Collected data
****************
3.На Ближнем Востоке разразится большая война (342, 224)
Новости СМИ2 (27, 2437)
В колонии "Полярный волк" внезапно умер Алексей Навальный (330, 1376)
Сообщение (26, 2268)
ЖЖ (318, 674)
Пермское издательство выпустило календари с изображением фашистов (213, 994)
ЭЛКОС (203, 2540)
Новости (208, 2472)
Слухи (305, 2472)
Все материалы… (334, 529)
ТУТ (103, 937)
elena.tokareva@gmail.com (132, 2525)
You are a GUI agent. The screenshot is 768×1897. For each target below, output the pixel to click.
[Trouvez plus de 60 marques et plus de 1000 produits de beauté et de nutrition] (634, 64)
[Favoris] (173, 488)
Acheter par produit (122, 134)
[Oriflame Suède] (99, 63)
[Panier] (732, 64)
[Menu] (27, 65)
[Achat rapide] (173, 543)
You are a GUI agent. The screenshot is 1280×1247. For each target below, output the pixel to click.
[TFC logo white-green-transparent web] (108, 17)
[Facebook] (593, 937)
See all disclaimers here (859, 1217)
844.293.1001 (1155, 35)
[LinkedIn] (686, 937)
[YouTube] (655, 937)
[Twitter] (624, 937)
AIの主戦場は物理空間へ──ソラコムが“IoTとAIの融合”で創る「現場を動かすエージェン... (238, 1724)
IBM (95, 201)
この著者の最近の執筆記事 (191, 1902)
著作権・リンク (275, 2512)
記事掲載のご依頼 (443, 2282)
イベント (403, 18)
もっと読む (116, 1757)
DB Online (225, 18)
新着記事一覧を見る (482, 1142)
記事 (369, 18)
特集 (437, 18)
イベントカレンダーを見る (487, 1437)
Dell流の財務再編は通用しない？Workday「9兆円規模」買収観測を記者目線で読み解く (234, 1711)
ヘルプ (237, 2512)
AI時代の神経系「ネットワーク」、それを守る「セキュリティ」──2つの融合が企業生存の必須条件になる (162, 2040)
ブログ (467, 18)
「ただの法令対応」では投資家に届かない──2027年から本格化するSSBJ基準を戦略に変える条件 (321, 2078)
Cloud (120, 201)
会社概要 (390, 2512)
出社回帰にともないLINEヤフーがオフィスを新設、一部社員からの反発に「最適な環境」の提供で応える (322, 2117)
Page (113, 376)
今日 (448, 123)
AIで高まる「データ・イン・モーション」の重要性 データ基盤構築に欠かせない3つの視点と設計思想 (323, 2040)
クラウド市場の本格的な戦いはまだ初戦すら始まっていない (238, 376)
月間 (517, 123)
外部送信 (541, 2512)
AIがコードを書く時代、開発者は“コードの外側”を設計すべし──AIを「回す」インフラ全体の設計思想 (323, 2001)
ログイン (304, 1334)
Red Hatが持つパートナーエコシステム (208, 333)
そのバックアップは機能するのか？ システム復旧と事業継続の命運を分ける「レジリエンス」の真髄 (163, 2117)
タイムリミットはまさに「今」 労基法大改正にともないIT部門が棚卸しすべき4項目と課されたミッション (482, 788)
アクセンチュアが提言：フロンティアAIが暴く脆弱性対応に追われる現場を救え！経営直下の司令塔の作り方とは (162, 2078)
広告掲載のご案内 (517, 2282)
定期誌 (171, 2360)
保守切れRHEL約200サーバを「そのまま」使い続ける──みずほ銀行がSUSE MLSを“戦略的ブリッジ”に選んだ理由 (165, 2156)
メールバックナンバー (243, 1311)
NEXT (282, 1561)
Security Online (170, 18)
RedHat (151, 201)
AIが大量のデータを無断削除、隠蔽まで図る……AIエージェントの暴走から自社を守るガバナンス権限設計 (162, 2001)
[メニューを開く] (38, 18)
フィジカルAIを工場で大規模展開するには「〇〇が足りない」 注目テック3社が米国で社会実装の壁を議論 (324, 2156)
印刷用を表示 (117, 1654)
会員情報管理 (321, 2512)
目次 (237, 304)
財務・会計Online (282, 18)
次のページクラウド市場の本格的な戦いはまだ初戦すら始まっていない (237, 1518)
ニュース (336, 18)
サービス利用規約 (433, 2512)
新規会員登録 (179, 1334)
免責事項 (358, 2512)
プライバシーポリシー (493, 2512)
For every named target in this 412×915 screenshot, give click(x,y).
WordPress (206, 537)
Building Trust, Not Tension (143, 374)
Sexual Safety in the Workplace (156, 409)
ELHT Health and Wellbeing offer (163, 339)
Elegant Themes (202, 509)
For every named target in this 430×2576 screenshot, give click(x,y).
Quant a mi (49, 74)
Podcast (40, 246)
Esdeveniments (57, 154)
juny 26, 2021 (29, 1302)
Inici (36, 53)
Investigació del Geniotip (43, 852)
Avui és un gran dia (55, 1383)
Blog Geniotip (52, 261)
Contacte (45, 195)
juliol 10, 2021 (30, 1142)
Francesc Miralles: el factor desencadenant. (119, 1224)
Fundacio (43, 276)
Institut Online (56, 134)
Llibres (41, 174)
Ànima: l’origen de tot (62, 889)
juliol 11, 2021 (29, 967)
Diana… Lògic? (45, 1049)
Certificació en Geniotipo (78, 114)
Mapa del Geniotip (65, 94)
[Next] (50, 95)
****************
### PROBLEM REQUIREMENTS
Which lines of the data contain "every"? Copy them all.

### ANSWER SECTION
For every named target in this 412×915 screenshot, give click(x,y).
For every named target in this 430×2576 screenshot, give click(x,y).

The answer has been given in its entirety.